— EXERCISE DESCRIPTION —
Below are some records. Set each one down exactly as it reads.

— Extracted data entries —
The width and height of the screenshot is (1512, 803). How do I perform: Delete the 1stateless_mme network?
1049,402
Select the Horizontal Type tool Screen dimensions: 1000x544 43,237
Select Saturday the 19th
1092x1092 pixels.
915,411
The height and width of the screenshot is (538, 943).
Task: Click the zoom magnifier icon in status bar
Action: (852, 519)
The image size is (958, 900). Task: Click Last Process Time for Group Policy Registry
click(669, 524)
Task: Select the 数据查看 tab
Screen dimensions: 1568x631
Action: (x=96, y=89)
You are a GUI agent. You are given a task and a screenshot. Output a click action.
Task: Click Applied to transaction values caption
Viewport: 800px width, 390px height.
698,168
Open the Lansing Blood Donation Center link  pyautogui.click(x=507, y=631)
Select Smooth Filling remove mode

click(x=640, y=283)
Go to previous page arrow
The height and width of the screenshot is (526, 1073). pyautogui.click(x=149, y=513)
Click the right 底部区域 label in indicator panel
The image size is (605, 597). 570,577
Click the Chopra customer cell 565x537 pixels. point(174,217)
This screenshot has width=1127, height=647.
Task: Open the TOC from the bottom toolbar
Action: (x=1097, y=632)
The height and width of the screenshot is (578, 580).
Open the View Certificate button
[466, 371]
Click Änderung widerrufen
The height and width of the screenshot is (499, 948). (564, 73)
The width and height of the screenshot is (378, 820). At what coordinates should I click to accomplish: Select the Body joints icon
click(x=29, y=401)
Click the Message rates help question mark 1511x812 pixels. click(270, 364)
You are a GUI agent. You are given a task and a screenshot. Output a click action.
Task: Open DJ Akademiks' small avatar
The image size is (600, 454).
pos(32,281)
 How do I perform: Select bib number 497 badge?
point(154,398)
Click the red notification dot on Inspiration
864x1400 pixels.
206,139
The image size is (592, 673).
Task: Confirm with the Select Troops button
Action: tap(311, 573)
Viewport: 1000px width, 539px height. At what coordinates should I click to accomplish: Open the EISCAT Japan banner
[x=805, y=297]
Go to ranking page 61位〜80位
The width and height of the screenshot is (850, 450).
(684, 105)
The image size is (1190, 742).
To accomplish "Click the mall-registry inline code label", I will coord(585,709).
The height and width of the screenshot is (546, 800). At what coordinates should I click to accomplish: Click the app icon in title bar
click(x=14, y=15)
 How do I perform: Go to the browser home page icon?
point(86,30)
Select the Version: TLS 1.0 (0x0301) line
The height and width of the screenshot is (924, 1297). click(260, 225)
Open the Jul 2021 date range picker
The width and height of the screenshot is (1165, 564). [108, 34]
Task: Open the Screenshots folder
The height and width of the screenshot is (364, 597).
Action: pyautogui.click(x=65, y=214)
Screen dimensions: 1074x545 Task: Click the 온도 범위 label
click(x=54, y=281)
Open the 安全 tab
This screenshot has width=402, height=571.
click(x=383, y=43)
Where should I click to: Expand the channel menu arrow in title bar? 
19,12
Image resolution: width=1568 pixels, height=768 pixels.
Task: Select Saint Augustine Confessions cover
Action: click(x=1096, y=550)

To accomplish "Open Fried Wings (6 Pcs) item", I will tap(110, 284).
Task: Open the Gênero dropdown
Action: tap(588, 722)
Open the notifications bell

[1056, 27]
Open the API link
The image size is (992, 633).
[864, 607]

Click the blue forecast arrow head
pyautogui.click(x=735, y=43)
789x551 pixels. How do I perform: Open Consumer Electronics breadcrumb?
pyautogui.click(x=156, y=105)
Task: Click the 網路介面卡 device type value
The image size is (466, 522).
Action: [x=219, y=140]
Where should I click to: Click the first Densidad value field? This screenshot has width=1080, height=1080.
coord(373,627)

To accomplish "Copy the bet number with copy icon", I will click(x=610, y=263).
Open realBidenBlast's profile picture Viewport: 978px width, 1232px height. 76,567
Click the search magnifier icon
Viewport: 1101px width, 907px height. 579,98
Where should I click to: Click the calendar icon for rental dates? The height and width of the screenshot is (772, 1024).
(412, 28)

— EXERCISE SOLUTION —
The width and height of the screenshot is (1512, 803). How do I perform: Delete the 1stateless_mme network?
1049,402
Select the Horizontal Type tool Screen dimensions: 1000x544 43,237
Select Saturday the 19th
1092x1092 pixels.
915,411
The height and width of the screenshot is (538, 943).
Task: Click the zoom magnifier icon in status bar
Action: (852, 519)
The image size is (958, 900). Task: Click Last Process Time for Group Policy Registry
click(669, 524)
Task: Select the 数据查看 tab
Screen dimensions: 1568x631
Action: (x=96, y=89)
You are a GUI agent. You are given a task and a screenshot. Output a click action.
Task: Click Applied to transaction values caption
Viewport: 800px width, 390px height.
698,168
Open the Lansing Blood Donation Center link  pyautogui.click(x=507, y=631)
Select Smooth Filling remove mode

click(x=640, y=283)
Go to previous page arrow
The height and width of the screenshot is (526, 1073). pyautogui.click(x=149, y=513)
Click the right 底部区域 label in indicator panel
The image size is (605, 597). 570,577
Click the Chopra customer cell 565x537 pixels. point(174,217)
This screenshot has width=1127, height=647.
Task: Open the TOC from the bottom toolbar
Action: (x=1097, y=632)
The height and width of the screenshot is (578, 580).
Open the View Certificate button
[466, 371]
Click Änderung widerrufen
The height and width of the screenshot is (499, 948). (564, 73)
The width and height of the screenshot is (378, 820). At what coordinates should I click to accomplish: Select the Body joints icon
click(x=29, y=401)
Click the Message rates help question mark 1511x812 pixels. click(270, 364)
You are a GUI agent. You are given a task and a screenshot. Output a click action.
Task: Open DJ Akademiks' small avatar
The image size is (600, 454).
pos(32,281)
 How do I perform: Select bib number 497 badge?
point(154,398)
Click the red notification dot on Inspiration
864x1400 pixels.
206,139
The image size is (592, 673).
Task: Confirm with the Select Troops button
Action: tap(311, 573)
Viewport: 1000px width, 539px height. At what coordinates should I click to accomplish: Open the EISCAT Japan banner
[x=805, y=297]
Go to ranking page 61位〜80位
The width and height of the screenshot is (850, 450).
(684, 105)
The image size is (1190, 742).
To accomplish "Click the mall-registry inline code label", I will coord(585,709).
The height and width of the screenshot is (546, 800). At what coordinates should I click to accomplish: Click the app icon in title bar
click(x=14, y=15)
 How do I perform: Go to the browser home page icon?
point(86,30)
Select the Version: TLS 1.0 (0x0301) line
The height and width of the screenshot is (924, 1297). click(260, 225)
Open the Jul 2021 date range picker
The width and height of the screenshot is (1165, 564). [108, 34]
Task: Open the Screenshots folder
The height and width of the screenshot is (364, 597).
Action: pyautogui.click(x=65, y=214)
Screen dimensions: 1074x545 Task: Click the 온도 범위 label
click(x=54, y=281)
Open the 安全 tab
This screenshot has width=402, height=571.
click(x=383, y=43)
Where should I click to: Expand the channel menu arrow in title bar? 
19,12
Image resolution: width=1568 pixels, height=768 pixels.
Task: Select Saint Augustine Confessions cover
Action: click(x=1096, y=550)

To accomplish "Open Fried Wings (6 Pcs) item", I will tap(110, 284).
Task: Open the Gênero dropdown
Action: tap(588, 722)
Open the notifications bell

[1056, 27]
Open the API link
The image size is (992, 633).
[864, 607]

Click the blue forecast arrow head
pyautogui.click(x=735, y=43)
789x551 pixels. How do I perform: Open Consumer Electronics breadcrumb?
pyautogui.click(x=156, y=105)
Task: Click the 網路介面卡 device type value
The image size is (466, 522).
Action: [x=219, y=140]
Where should I click to: Click the first Densidad value field? This screenshot has width=1080, height=1080.
coord(373,627)

To accomplish "Copy the bet number with copy icon", I will click(x=610, y=263).
Open realBidenBlast's profile picture Viewport: 978px width, 1232px height. 76,567
Click the search magnifier icon
Viewport: 1101px width, 907px height. 579,98
Where should I click to: Click the calendar icon for rental dates? The height and width of the screenshot is (772, 1024).
(412, 28)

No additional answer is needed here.